Fahreddin Ali fell ill and died out of grief and sorrow considering Argun Khan’s heavy tax demands and
Anatolian public’s sufferings in case of those demands’ occurance. His body, taken from Nadir Village, Akşehir,
was burried in the tomb built for him in Konya.

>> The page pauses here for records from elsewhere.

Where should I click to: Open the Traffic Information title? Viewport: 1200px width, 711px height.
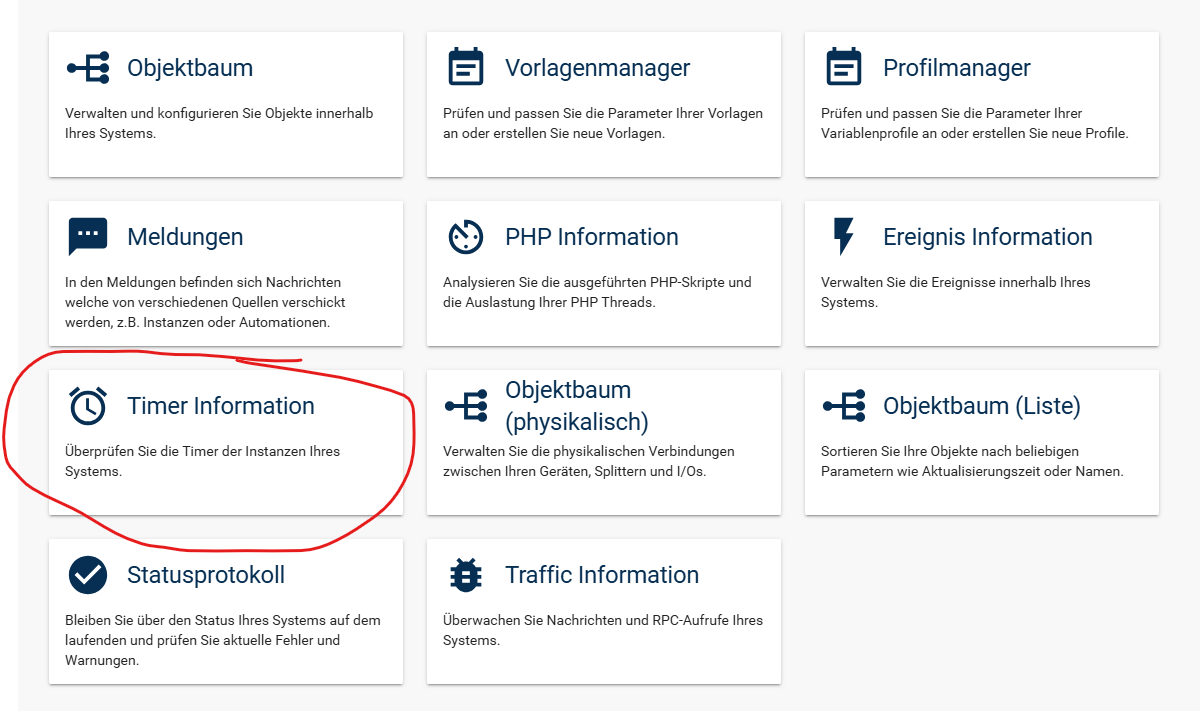pos(601,575)
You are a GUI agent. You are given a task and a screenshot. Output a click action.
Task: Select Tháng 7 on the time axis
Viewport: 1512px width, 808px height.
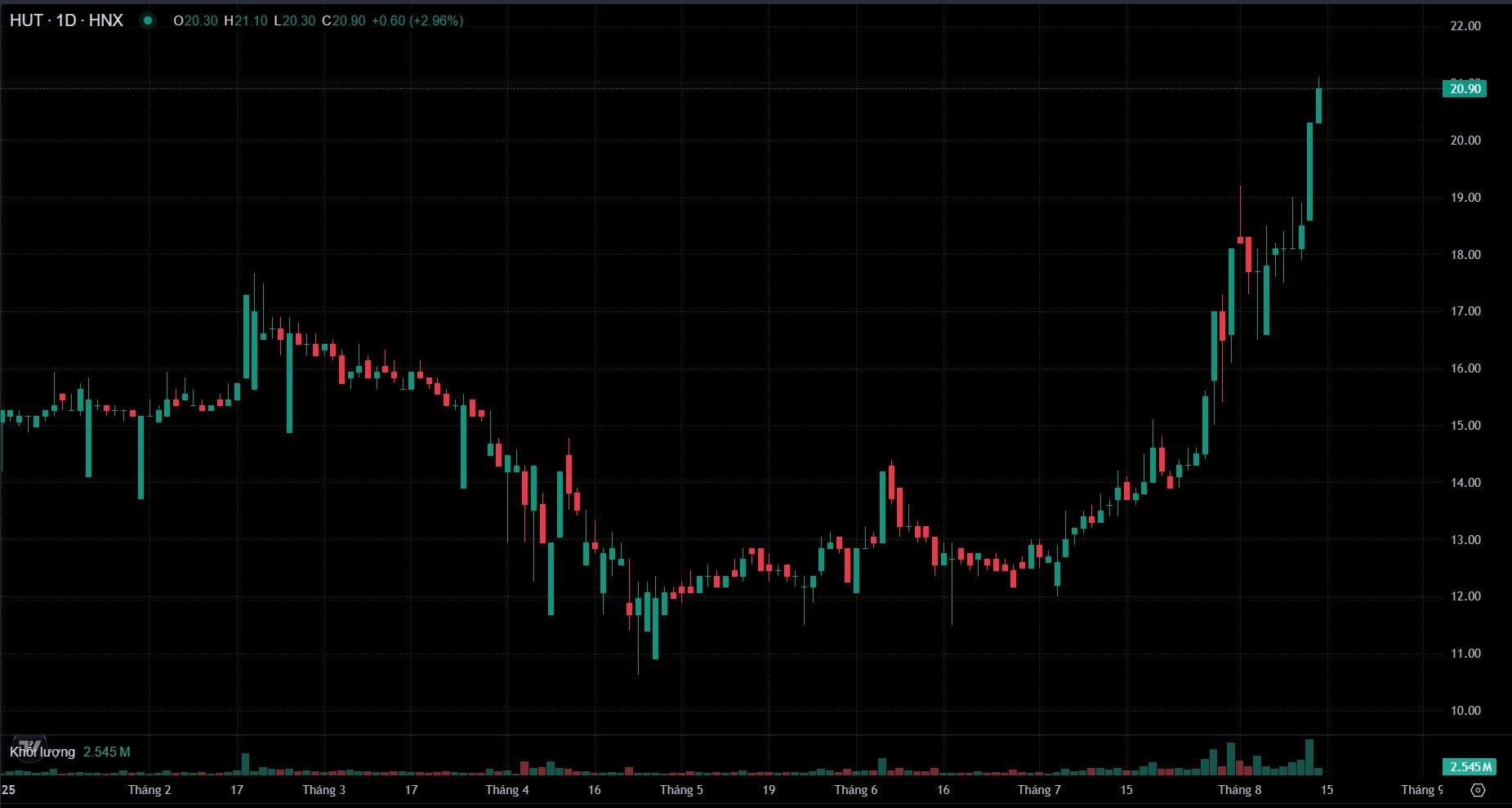(x=1038, y=789)
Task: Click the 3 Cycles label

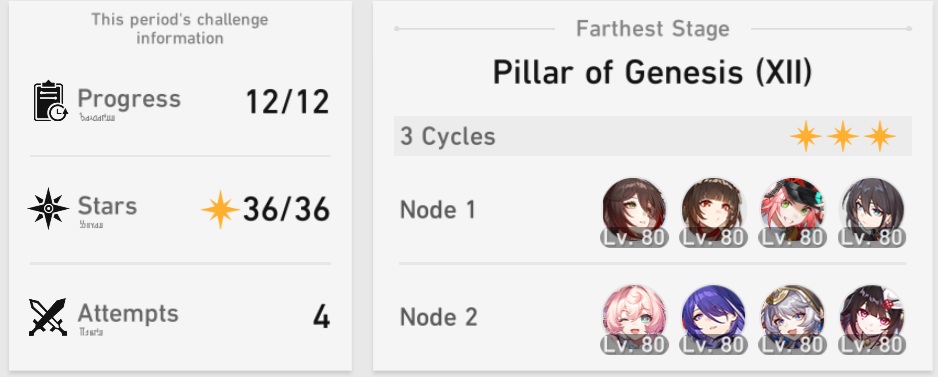Action: pos(447,136)
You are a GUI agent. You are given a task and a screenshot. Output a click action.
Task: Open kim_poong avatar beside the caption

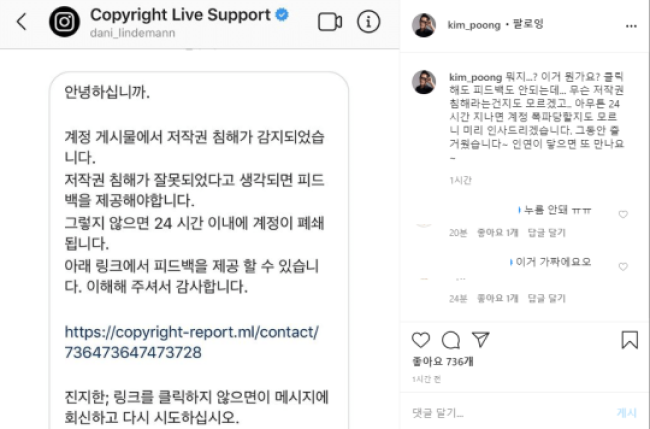[x=424, y=82]
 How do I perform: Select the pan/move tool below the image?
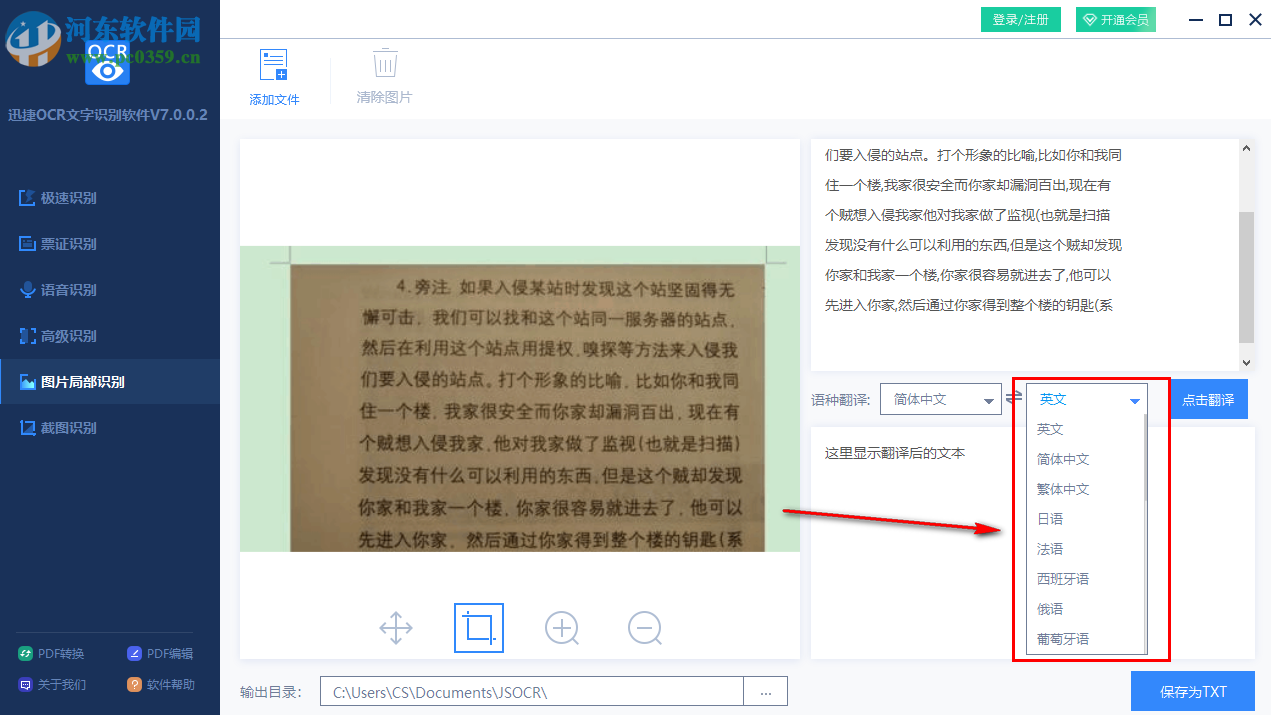click(x=396, y=628)
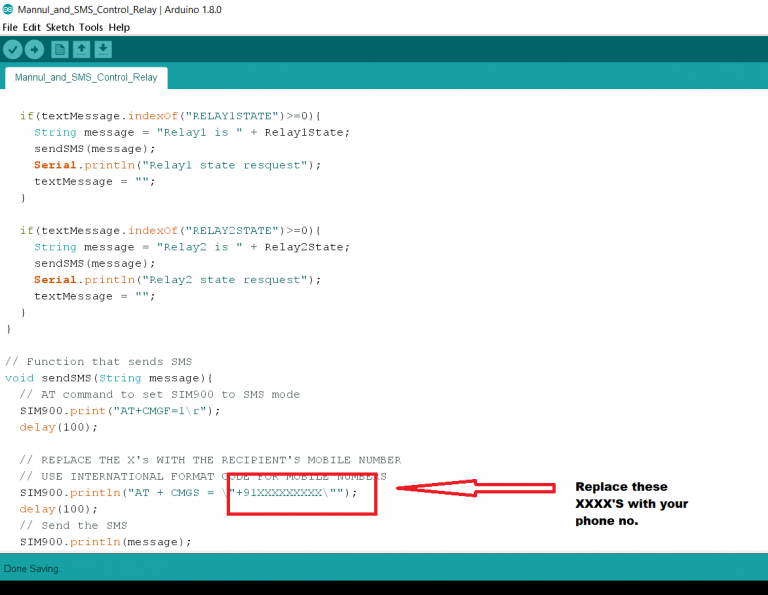Viewport: 768px width, 595px height.
Task: Create a new sketch with the New icon
Action: pyautogui.click(x=60, y=49)
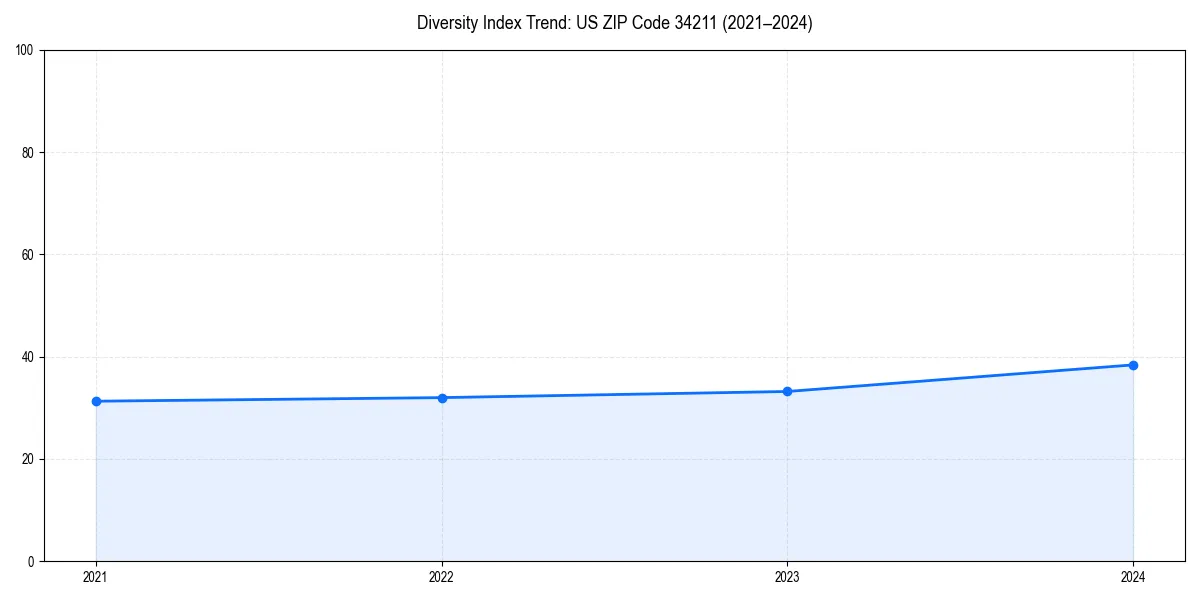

With many mosques, tombs, caravansaries, Turkish baths, thermal spring facilities, madrasahs, arcs,
destinations, dwellings and shopstores of which he was charitable donor, Fahrettin Ali, frequently called as
‘Ebu’l Hayr’ (the father of goodness) or ‘Ata’ due to many charitable foundations that he built, left his mark on
the second half of the 13th century in terms of art. The architecture which he built in many cities of Anatolia,
eternalising him, enabled his reputation to survive until now.